Retype every line of the records below word for word, and leave the pictures out of your answer.

• • • •

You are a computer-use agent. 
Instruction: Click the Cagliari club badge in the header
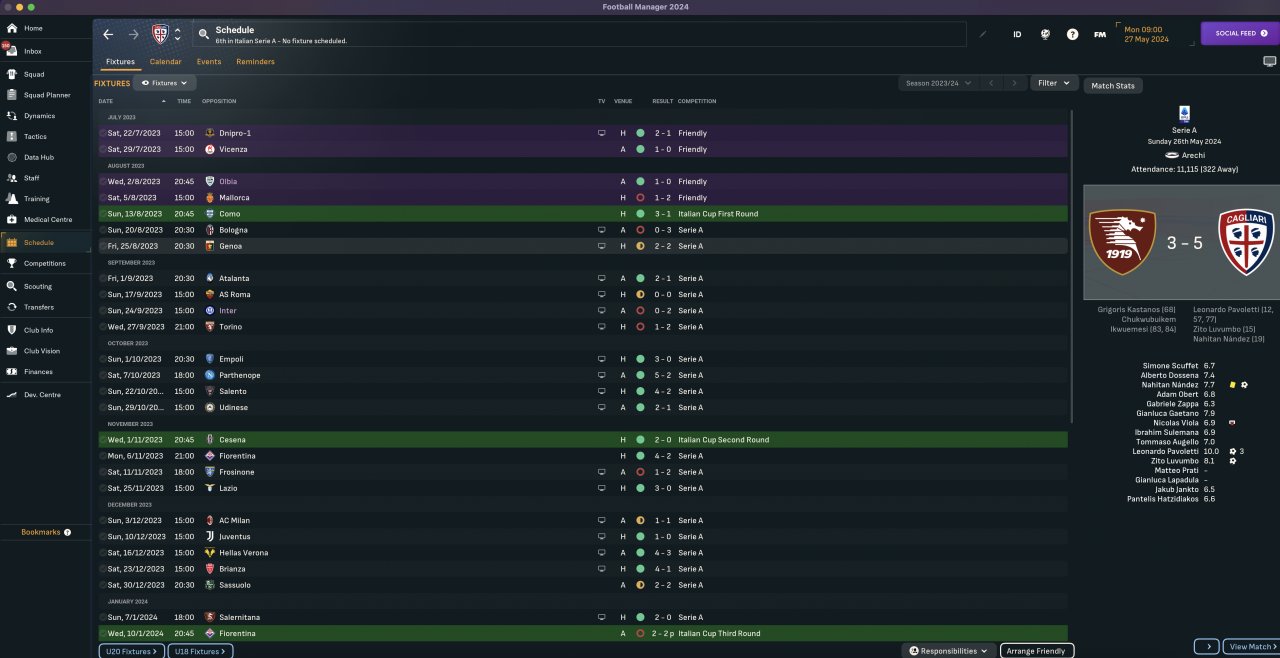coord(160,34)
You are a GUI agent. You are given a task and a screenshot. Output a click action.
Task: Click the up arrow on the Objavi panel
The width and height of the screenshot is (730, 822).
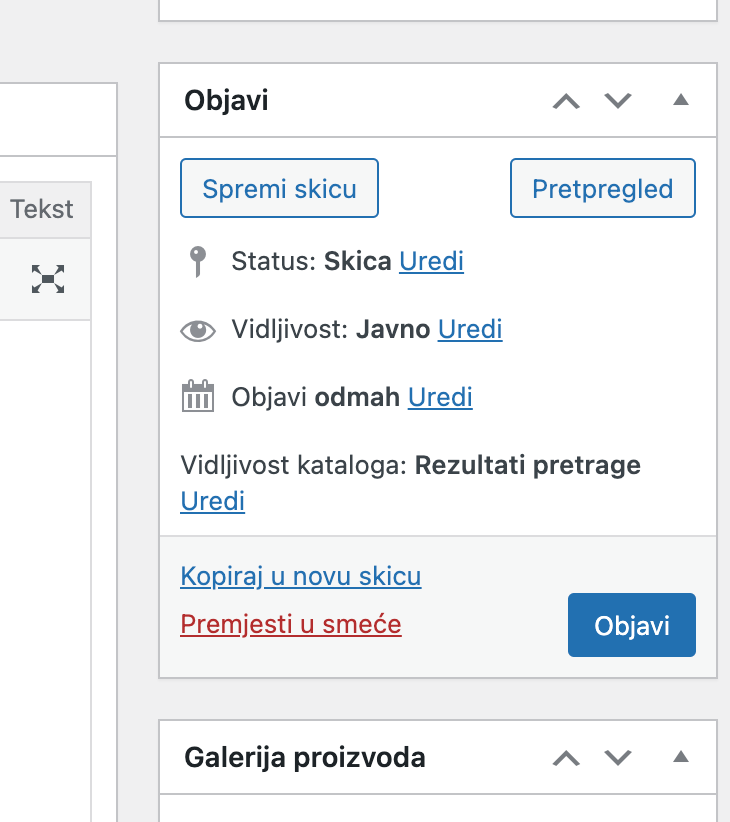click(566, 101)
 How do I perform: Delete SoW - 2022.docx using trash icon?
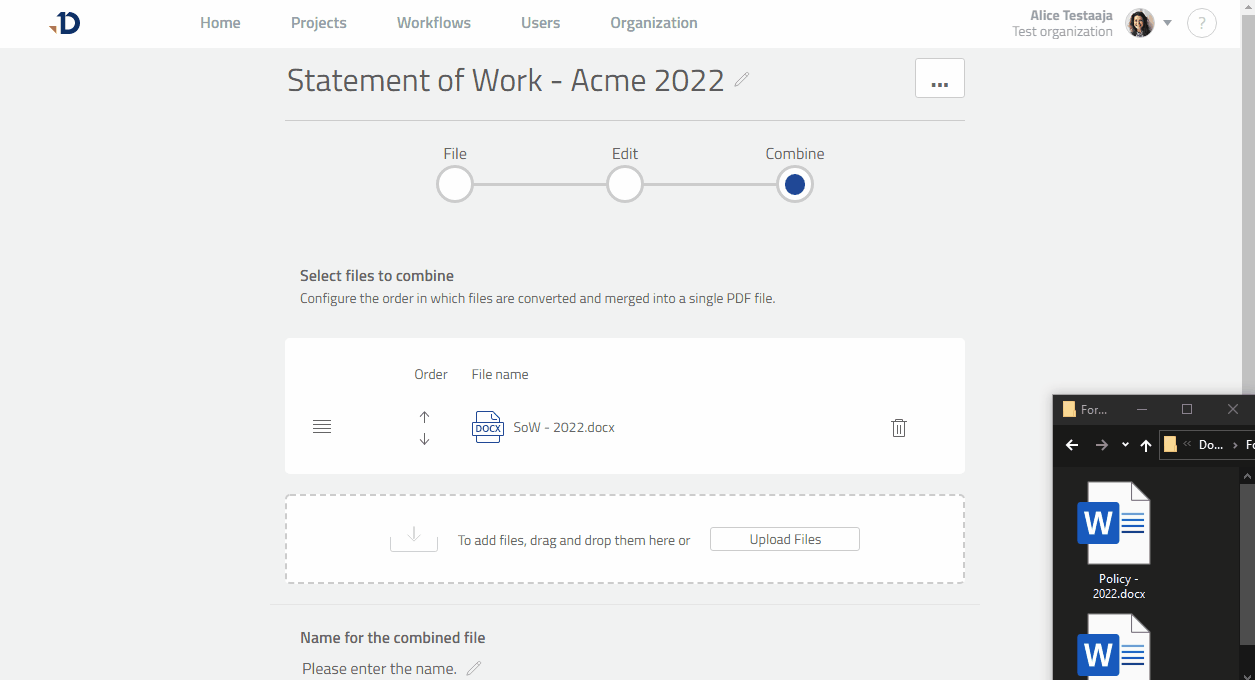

• • • •

§ COMPLETED EXERCISE
You are a computer-use agent. 
Instruction: Click the Cagliari club badge in the header
coord(160,34)
You are a GUI agent. You are given a task and a screenshot. Output a click action.
Task: Click the up arrow on the Objavi panel
The width and height of the screenshot is (730, 822).
click(566, 101)
 How do I perform: Delete SoW - 2022.docx using trash icon?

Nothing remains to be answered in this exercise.